# SUPPLIED DATA:
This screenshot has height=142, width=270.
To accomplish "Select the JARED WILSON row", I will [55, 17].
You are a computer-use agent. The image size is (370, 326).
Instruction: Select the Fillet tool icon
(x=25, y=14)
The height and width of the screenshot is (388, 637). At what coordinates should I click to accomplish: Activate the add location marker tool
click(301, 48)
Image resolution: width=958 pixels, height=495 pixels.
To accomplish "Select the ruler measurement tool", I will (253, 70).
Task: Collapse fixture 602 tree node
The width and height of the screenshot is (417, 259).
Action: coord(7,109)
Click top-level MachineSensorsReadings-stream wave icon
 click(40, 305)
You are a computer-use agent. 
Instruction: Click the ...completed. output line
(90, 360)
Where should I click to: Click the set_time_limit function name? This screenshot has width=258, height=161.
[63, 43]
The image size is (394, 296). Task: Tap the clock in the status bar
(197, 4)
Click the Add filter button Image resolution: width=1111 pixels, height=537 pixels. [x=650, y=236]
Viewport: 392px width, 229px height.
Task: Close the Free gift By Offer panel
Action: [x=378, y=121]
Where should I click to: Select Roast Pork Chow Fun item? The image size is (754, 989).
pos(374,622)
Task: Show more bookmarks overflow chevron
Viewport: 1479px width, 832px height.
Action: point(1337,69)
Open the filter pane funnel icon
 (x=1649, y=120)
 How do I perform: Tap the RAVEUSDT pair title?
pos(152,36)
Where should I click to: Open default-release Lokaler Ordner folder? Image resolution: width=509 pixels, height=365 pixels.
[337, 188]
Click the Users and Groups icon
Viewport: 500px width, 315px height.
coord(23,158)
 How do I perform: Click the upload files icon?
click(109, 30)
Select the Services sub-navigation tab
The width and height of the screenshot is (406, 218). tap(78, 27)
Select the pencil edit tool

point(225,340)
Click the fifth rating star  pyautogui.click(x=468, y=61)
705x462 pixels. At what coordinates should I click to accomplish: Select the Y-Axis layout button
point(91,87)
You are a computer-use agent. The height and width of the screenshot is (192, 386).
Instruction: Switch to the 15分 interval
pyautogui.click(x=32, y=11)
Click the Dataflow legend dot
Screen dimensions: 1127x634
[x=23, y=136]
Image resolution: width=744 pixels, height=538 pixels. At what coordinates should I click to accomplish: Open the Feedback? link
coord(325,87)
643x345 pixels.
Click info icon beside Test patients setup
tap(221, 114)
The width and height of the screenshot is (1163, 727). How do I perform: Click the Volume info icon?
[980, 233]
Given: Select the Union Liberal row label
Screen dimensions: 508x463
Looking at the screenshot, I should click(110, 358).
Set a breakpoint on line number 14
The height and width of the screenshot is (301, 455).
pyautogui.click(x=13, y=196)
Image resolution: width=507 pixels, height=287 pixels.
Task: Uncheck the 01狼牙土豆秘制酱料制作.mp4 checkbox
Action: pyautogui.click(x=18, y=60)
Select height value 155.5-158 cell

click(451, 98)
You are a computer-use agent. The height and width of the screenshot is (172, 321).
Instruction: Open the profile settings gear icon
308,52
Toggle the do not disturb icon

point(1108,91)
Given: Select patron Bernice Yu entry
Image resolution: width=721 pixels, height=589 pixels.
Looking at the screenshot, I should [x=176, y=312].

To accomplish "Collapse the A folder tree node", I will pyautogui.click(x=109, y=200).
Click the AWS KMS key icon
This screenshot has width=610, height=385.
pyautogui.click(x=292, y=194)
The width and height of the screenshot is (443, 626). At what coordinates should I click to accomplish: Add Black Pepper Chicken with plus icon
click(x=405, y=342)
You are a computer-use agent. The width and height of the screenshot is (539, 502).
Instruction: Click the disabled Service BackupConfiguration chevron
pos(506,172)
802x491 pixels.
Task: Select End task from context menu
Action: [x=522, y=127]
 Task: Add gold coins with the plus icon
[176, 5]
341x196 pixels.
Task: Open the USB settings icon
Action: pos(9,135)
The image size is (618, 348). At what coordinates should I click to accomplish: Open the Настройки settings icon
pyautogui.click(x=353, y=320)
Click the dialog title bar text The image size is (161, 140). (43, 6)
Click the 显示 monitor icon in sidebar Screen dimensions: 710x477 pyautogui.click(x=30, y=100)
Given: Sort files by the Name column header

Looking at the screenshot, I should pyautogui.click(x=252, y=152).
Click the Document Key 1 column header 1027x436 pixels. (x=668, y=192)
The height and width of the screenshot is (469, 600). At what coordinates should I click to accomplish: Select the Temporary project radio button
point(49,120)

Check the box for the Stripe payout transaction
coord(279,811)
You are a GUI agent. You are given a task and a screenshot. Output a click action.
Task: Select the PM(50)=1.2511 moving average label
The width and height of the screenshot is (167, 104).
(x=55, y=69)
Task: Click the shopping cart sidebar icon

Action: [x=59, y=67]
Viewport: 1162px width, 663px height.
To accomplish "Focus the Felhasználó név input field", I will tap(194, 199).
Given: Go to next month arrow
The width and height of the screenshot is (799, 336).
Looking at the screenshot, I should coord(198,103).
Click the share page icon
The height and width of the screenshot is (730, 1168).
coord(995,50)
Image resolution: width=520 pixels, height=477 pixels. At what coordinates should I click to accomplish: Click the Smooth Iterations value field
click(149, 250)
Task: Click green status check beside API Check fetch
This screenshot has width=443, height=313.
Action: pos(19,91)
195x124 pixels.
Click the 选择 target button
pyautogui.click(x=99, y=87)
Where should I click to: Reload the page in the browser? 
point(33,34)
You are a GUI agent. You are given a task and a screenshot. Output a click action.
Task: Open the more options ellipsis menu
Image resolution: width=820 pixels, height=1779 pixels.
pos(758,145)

# WHAT NEEDS TO BE DONE:
For each line of the material that includes the word "more", make a copy.

# RESULT:
Task: Show more bookmarks overflow chevron
Task: Open the more options ellipsis menu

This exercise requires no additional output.